WHAT TO PRODUCE — The output should consist solely of the line containing "Click the SMTP password value" and the lines that follow it through the end of the data below.

Items from a data source —
- - - - -

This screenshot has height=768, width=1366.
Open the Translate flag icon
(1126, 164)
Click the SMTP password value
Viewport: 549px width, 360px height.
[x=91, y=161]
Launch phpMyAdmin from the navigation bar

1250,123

- - - - -

ANSWER BOX —
Click the SMTP password value
Viewport: 549px width, 360px height.
[x=91, y=161]
Launch phpMyAdmin from the navigation bar

1250,123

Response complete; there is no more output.